INSTRUCTION A: In the rows below, copy word for word the lines from the one containing "Given: Click the" through the last line of the rows, and leave out the pictures.

SELECTED EXTRACT:

====

That comes from self-leadership.

And self-leadership comes from learning to father yourself.

The first step in fathering yourself is to develop and establish structure.

A father is not just a source of love,

He is a pillar of strength.

He creates order in the midst of chaos.

He sets boundaries,

Expectations,

And routines that provide stability.

If you never had that growing up,

It's time to create it for yourself.

So start with your mornings.

How you begin your day determines how you show up in the world.

Wake up at the same time every day.

Before you touch your phone,

Take a deep breath.

Move your body.

Set your focus.

Create non-negotiable rituals for yourself.

A strong father provides consistency.

That means setting a standard for yourself,

Whether it's journaling,

Meditation,

Training,

Or reflection.

And these become unshakable.

And end your days with intention.

Instead of numbing out at night,

Take a moment to ask yourself,

Did I show up as the man I want to be today?

Where did I lead myself and others?

Where did I hide and play small?

You don't need someone else to set the structure for you.

You need to do it.

Because a father does not let his son live in disorder.

====

INSTRUCTION B: Write the next part of the passage on fathering yourself, continuing after its last line.

====

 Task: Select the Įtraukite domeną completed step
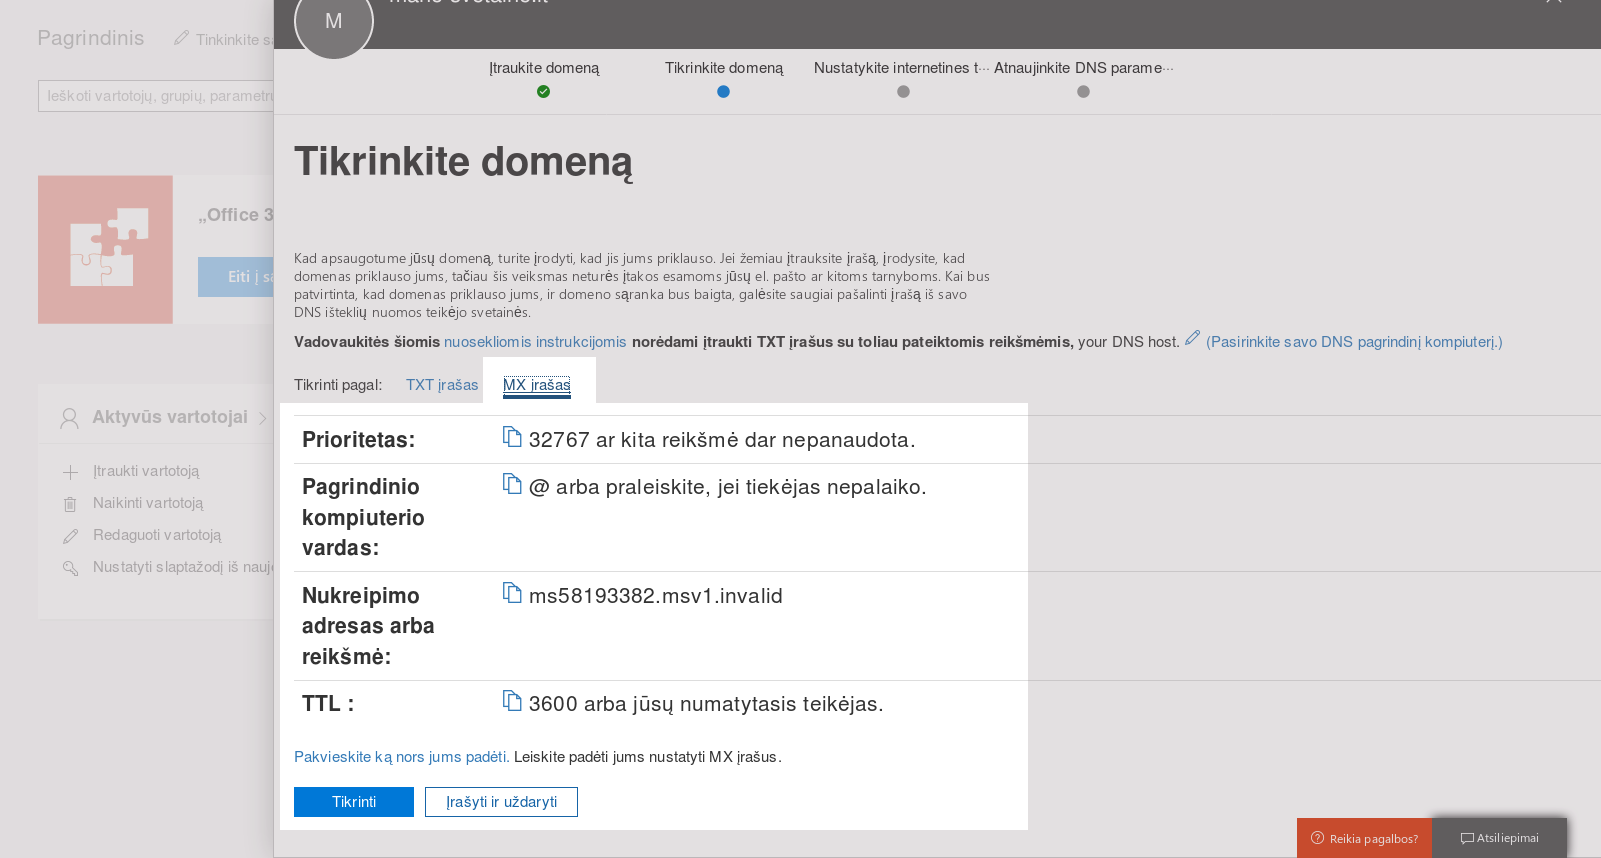(x=543, y=91)
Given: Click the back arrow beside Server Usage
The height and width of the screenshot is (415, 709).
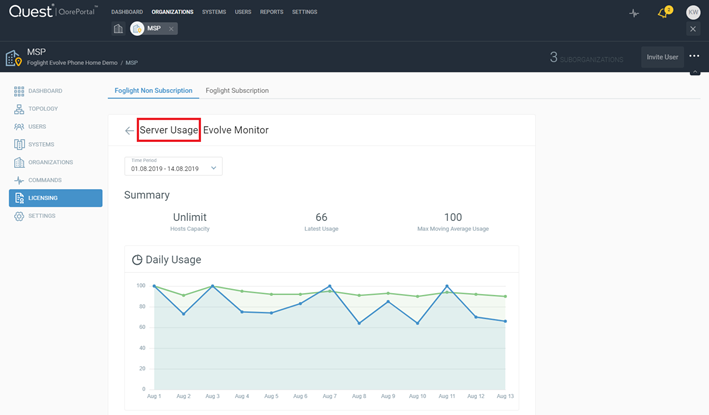Looking at the screenshot, I should pyautogui.click(x=129, y=131).
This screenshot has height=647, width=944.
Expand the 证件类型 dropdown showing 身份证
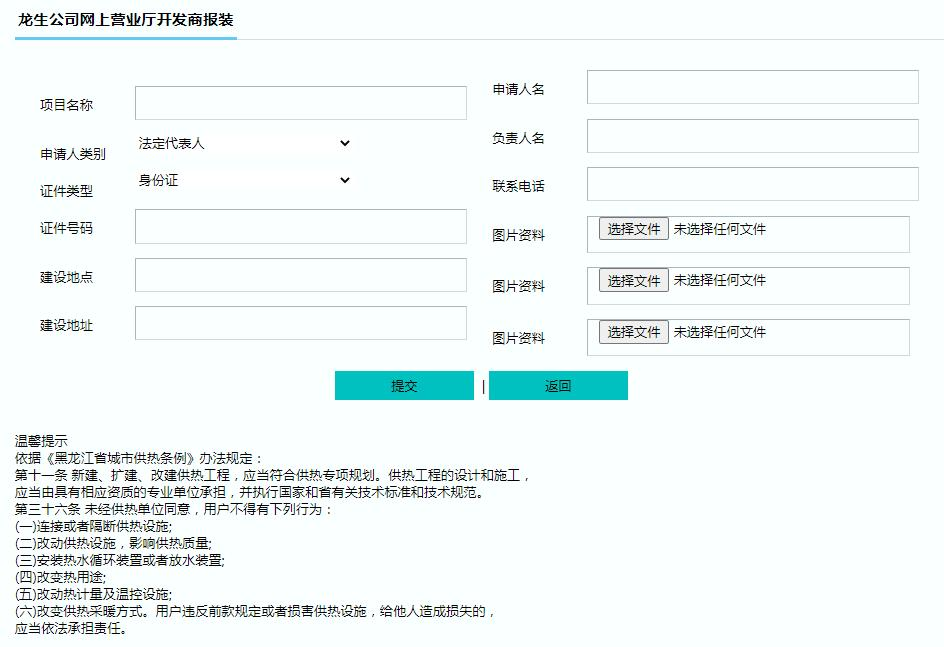tap(244, 180)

====

FINAL RESULT A:
Given: Click the back arrow beside Server Usage
The height and width of the screenshot is (415, 709).
Looking at the screenshot, I should pyautogui.click(x=129, y=131).
This screenshot has height=647, width=944.
Expand the 证件类型 dropdown showing 身份证
tap(244, 180)

FINAL RESULT B:
And you are both father and son now.

A great father,

He teaches his son how to listen to his own wisdom.

Not just external voices,

But the deep inner knowing that guides him toward what is right.

If you spent years second-guessing yourself,

Seeking permission,

Or hesitating on important decisions,

It's because your inner father needs more of a foundation.

And it's time to strengthen that.

So how do you do that?

You develop inner guidance.

This looks like practicing stillness.

Learn to sit in silence.

Not to escape,

But to listen.

And then ask inside,

What is my next right action?

The answer won't always come immediately,

But over time,

Your inner father will begin to speak.

When you're faced with a difficult choice,

Call to mind the strongest,

Wisest father figure you can.

Whether it's a mentor you had,

An ancestor,

Or even an idealized version of yourself 10 or 20 years from now.

And have a conversation with him.

Ask him,

What would you have me do?

Oftentimes I find the greatest wisdom comes from doing this type of exercise out in the wild.

Whether it's when I'm on my paddleboard,

Out on the ocean,

Or I'm deep in the wilderness.

The answers that emerge are incredibly helpful.

And let's talk about building a habit of decisive action.

A father teaches his son to trust himself by letting him make choices and learn with them.

And you must do the same.

There's no right way to do this thing called life.

So make a choice,

Own it,

And then adjust if needed.

But do not hesitate out of fear.

And if you're lucky enough to come into alignment with who you are,

Act out of integrity and own the results.

The more you rely on your own wisdom,

The less you seek it from others.

And the more you trust yourself,

The more your children and those that you lead will trust you too.

This shows up in the way in which we lead our businesses.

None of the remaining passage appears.